## TO BE DONE
Rewrite the items below, swapping each instance of "computer-use agent" for "desktop agent" and keeping every other character unchanged.

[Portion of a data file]
◆ ◆ ◆ ◆ ◆

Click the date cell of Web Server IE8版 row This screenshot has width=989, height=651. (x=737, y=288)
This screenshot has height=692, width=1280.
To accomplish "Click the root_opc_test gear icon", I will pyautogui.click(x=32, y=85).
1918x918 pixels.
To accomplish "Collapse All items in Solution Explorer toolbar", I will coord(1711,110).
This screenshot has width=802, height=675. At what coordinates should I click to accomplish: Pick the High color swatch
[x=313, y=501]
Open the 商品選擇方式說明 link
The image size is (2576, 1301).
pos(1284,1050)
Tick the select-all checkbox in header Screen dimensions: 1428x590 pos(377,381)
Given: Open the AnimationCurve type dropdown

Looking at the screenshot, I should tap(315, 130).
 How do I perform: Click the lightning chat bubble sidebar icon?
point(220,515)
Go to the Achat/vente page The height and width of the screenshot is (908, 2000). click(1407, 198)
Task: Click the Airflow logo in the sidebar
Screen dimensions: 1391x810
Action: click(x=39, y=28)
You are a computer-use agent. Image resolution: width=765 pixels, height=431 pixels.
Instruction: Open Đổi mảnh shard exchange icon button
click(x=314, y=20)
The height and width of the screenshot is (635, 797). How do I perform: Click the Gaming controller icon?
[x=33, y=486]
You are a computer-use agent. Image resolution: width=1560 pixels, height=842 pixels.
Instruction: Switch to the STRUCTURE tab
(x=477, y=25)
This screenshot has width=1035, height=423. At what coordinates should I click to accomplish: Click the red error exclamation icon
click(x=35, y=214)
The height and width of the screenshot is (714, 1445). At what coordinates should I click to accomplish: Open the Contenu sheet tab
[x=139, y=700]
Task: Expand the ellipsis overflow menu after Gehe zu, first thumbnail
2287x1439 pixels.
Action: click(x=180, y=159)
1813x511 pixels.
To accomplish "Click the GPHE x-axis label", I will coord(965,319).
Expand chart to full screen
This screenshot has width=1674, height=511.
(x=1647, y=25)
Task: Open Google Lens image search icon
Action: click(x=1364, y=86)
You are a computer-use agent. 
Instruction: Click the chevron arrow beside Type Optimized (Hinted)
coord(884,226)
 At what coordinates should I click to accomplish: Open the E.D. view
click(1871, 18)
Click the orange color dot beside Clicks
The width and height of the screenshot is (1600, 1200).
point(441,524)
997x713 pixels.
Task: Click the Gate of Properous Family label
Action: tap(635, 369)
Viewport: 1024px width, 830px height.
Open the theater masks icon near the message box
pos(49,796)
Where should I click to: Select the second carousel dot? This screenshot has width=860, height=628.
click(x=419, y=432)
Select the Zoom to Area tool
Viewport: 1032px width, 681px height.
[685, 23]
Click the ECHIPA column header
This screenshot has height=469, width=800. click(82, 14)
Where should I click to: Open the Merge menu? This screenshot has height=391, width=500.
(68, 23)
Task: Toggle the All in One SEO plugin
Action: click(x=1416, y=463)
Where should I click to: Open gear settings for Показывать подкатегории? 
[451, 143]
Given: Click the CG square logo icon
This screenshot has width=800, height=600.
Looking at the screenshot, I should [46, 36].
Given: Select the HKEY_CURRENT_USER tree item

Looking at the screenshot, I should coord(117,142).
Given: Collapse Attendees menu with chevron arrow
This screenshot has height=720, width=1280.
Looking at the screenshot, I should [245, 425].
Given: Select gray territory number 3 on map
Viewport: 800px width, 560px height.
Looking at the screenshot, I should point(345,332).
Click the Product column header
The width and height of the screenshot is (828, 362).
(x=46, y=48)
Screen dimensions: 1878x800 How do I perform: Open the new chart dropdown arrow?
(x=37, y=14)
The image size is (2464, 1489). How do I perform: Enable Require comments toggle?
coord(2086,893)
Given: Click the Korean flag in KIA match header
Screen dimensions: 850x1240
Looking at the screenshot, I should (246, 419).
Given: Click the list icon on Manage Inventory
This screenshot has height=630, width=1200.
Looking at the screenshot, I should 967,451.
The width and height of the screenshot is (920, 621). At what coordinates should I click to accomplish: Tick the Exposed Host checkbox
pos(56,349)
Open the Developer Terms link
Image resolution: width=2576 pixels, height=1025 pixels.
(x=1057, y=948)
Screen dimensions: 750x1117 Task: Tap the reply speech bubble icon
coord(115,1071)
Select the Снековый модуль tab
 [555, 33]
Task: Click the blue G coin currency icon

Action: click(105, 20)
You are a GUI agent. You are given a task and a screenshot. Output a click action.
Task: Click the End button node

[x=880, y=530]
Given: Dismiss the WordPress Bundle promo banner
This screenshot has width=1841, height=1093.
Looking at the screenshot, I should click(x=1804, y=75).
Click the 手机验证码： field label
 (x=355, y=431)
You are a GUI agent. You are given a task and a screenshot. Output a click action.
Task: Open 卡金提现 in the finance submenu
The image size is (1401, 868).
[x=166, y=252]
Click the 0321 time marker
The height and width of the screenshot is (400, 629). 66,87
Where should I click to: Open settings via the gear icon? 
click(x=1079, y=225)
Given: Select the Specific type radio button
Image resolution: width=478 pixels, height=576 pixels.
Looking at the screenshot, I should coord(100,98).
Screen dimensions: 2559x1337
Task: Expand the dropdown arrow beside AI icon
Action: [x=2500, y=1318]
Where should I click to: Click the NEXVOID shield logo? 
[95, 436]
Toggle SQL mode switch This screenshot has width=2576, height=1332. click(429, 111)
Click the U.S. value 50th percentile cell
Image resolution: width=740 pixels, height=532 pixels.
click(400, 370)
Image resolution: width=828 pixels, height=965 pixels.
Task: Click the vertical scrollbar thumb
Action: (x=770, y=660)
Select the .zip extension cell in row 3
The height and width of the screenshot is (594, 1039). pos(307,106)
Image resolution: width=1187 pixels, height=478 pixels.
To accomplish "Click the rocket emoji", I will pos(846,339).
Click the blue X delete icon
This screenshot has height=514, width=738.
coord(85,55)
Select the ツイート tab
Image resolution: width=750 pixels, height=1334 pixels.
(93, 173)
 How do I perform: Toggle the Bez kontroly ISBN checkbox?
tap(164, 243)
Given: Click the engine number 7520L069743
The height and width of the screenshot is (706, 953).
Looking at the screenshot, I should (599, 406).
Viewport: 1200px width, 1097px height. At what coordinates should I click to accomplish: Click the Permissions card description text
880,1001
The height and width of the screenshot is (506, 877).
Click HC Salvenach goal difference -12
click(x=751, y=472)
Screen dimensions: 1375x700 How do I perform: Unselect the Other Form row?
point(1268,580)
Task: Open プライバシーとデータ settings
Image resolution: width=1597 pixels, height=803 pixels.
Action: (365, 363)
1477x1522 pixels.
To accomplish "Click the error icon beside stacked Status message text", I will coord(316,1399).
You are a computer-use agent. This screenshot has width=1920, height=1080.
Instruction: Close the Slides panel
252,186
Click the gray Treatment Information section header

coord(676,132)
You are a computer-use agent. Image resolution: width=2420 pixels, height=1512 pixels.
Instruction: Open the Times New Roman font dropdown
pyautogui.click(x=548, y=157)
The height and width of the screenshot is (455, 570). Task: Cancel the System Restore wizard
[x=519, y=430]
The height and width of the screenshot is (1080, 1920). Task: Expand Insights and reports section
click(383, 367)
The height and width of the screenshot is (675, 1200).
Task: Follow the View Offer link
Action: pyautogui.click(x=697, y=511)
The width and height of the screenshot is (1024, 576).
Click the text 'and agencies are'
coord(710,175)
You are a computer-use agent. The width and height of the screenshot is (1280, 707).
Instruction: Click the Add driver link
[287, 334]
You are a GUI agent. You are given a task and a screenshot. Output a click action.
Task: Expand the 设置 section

◆ ◆ ◆ ◆ ◆

## RESULT BELOW
Click the date cell of Web Server IE8版 row This screenshot has width=989, height=651. (x=737, y=288)
This screenshot has height=692, width=1280.
To accomplish "Click the root_opc_test gear icon", I will pyautogui.click(x=32, y=85).
1918x918 pixels.
To accomplish "Collapse All items in Solution Explorer toolbar", I will coord(1711,110).
This screenshot has width=802, height=675. At what coordinates should I click to accomplish: Pick the High color swatch
[x=313, y=501]
Open the 商品選擇方式說明 link
The image size is (2576, 1301).
pos(1284,1050)
Tick the select-all checkbox in header Screen dimensions: 1428x590 pos(377,381)
Given: Open the AnimationCurve type dropdown

Looking at the screenshot, I should tap(315, 130).
 How do I perform: Click the lightning chat bubble sidebar icon?
point(220,515)
Go to the Achat/vente page The height and width of the screenshot is (908, 2000). click(1407, 198)
Task: Click the Airflow logo in the sidebar
Screen dimensions: 1391x810
Action: click(x=39, y=28)
You are a desktop agent. Image resolution: width=765 pixels, height=431 pixels.
Instruction: Open Đổi mảnh shard exchange icon button
click(x=314, y=20)
The height and width of the screenshot is (635, 797). How do I perform: Click the Gaming controller icon?
[x=33, y=486]
You are a desktop agent. Image resolution: width=1560 pixels, height=842 pixels.
Instruction: Switch to the STRUCTURE tab
(x=477, y=25)
This screenshot has width=1035, height=423. At what coordinates should I click to accomplish: Click the red error exclamation icon
click(x=35, y=214)
The height and width of the screenshot is (714, 1445). At what coordinates should I click to accomplish: Open the Contenu sheet tab
[x=139, y=700]
Task: Expand the ellipsis overflow menu after Gehe zu, first thumbnail
2287x1439 pixels.
Action: click(x=180, y=159)
1813x511 pixels.
To accomplish "Click the GPHE x-axis label", I will coord(965,319).
Expand chart to full screen
This screenshot has width=1674, height=511.
(x=1647, y=25)
Task: Open Google Lens image search icon
Action: click(x=1364, y=86)
You are a desktop agent. 
Instruction: Click the chevron arrow beside Type Optimized (Hinted)
coord(884,226)
 At what coordinates should I click to accomplish: Open the E.D. view
click(1871, 18)
Click the orange color dot beside Clicks
The width and height of the screenshot is (1600, 1200).
point(441,524)
997x713 pixels.
Task: Click the Gate of Properous Family label
Action: tap(635, 369)
Viewport: 1024px width, 830px height.
Open the theater masks icon near the message box
pos(49,796)
Where should I click to: Select the second carousel dot? This screenshot has width=860, height=628.
click(x=419, y=432)
Select the Zoom to Area tool
Viewport: 1032px width, 681px height.
[685, 23]
Click the ECHIPA column header
This screenshot has height=469, width=800. click(82, 14)
Where should I click to: Open the Merge menu? This screenshot has height=391, width=500.
(68, 23)
Task: Toggle the All in One SEO plugin
Action: click(x=1416, y=463)
Where should I click to: Open gear settings for Показывать подкатегории? 
[451, 143]
Given: Click the CG square logo icon
This screenshot has width=800, height=600.
Looking at the screenshot, I should [46, 36].
Given: Select the HKEY_CURRENT_USER tree item

Looking at the screenshot, I should coord(117,142).
Given: Collapse Attendees menu with chevron arrow
This screenshot has height=720, width=1280.
Looking at the screenshot, I should [245, 425].
Given: Select gray territory number 3 on map
Viewport: 800px width, 560px height.
Looking at the screenshot, I should point(345,332).
Click the Product column header
The width and height of the screenshot is (828, 362).
(x=46, y=48)
Screen dimensions: 1878x800 How do I perform: Open the new chart dropdown arrow?
(x=37, y=14)
The image size is (2464, 1489). How do I perform: Enable Require comments toggle?
coord(2086,893)
Given: Click the Korean flag in KIA match header
Screen dimensions: 850x1240
Looking at the screenshot, I should (246, 419).
Given: Click the list icon on Manage Inventory
This screenshot has height=630, width=1200.
Looking at the screenshot, I should 967,451.
The width and height of the screenshot is (920, 621). At what coordinates should I click to accomplish: Tick the Exposed Host checkbox
pos(56,349)
Open the Developer Terms link
Image resolution: width=2576 pixels, height=1025 pixels.
(x=1057, y=948)
Screen dimensions: 750x1117 Task: Tap the reply speech bubble icon
coord(115,1071)
Select the Снековый модуль tab
 [555, 33]
Task: Click the blue G coin currency icon

Action: click(105, 20)
You are a GUI agent. You are given a task and a screenshot. Output a click action.
Task: Click the End button node

[x=880, y=530]
Given: Dismiss the WordPress Bundle promo banner
This screenshot has width=1841, height=1093.
Looking at the screenshot, I should click(x=1804, y=75).
Click the 手机验证码： field label
 (x=355, y=431)
You are a GUI agent. You are given a task and a screenshot. Output a click action.
Task: Open 卡金提现 in the finance submenu
The image size is (1401, 868).
[x=166, y=252]
Click the 0321 time marker
The height and width of the screenshot is (400, 629). 66,87
Where should I click to: Open settings via the gear icon? 
click(x=1079, y=225)
Given: Select the Specific type radio button
Image resolution: width=478 pixels, height=576 pixels.
Looking at the screenshot, I should coord(100,98).
Screen dimensions: 2559x1337
Task: Expand the dropdown arrow beside AI icon
Action: [x=2500, y=1318]
Where should I click to: Click the NEXVOID shield logo? 
[95, 436]
Toggle SQL mode switch This screenshot has width=2576, height=1332. click(429, 111)
Click the U.S. value 50th percentile cell
Image resolution: width=740 pixels, height=532 pixels.
click(400, 370)
Image resolution: width=828 pixels, height=965 pixels.
Task: Click the vertical scrollbar thumb
Action: (x=770, y=660)
Select the .zip extension cell in row 3
The height and width of the screenshot is (594, 1039). pos(307,106)
Image resolution: width=1187 pixels, height=478 pixels.
To accomplish "Click the rocket emoji", I will pos(846,339).
Click the blue X delete icon
This screenshot has height=514, width=738.
coord(85,55)
Select the ツイート tab
Image resolution: width=750 pixels, height=1334 pixels.
(93, 173)
 How do I perform: Toggle the Bez kontroly ISBN checkbox?
tap(164, 243)
Given: Click the engine number 7520L069743
The height and width of the screenshot is (706, 953).
Looking at the screenshot, I should (599, 406).
Viewport: 1200px width, 1097px height. At what coordinates should I click to accomplish: Click the Permissions card description text
880,1001
The height and width of the screenshot is (506, 877).
Click HC Salvenach goal difference -12
click(x=751, y=472)
Screen dimensions: 1375x700 How do I perform: Unselect the Other Form row?
point(1268,580)
Task: Open プライバシーとデータ settings
Image resolution: width=1597 pixels, height=803 pixels.
Action: (365, 363)
1477x1522 pixels.
To accomplish "Click the error icon beside stacked Status message text", I will coord(316,1399).
You are a desktop agent. This screenshot has width=1920, height=1080.
Instruction: Close the Slides panel
252,186
Click the gray Treatment Information section header

coord(676,132)
You are a desktop agent. Image resolution: width=2420 pixels, height=1512 pixels.
Instruction: Open the Times New Roman font dropdown
pyautogui.click(x=548, y=157)
The height and width of the screenshot is (455, 570). Task: Cancel the System Restore wizard
[x=519, y=430]
The height and width of the screenshot is (1080, 1920). Task: Expand Insights and reports section
click(383, 367)
The height and width of the screenshot is (675, 1200).
Task: Follow the View Offer link
Action: pyautogui.click(x=697, y=511)
The width and height of the screenshot is (1024, 576).
Click the text 'and agencies are'
coord(710,175)
You are a desktop agent. The width and height of the screenshot is (1280, 707).
Instruction: Click the Add driver link
[287, 334]
You are a GUI agent. You are given a task and a screenshot. Output a click action.
Task: Expand the 设置 section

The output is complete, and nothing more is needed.